**Given problem**:
Arrange the material from the line containing "Where should I" through the end of the material as a JSON list of strings, one string per line, skipping blank lines. Leave the pictures out of the answer.

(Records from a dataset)
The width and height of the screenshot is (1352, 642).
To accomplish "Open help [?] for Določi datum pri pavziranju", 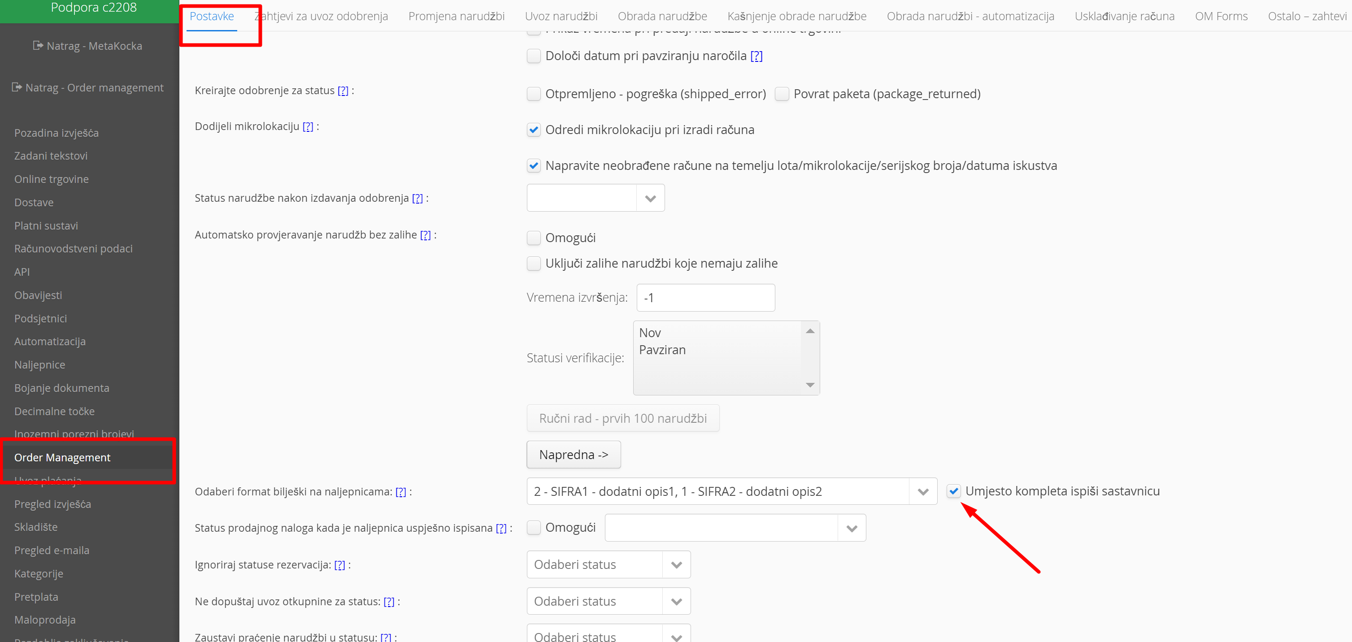I will click(756, 56).
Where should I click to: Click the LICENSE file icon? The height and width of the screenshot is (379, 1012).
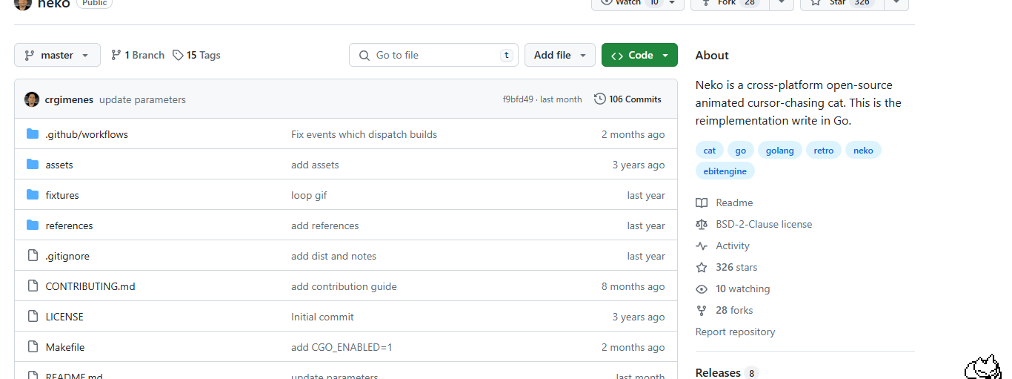click(x=33, y=317)

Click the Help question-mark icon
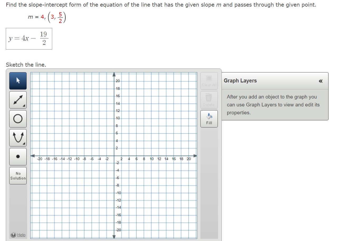pos(13,235)
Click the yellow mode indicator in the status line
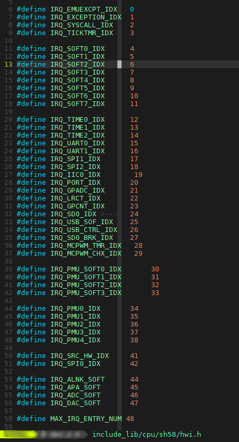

**Result for this task**:
[
  "Where should I click to: Click the LICENSE file icon? The height and width of the screenshot is (379, 1012).",
  "click(x=33, y=317)",
  "Click the Help question-mark icon",
  "pos(13,235)",
  "Click the yellow mode indicator in the status line"
]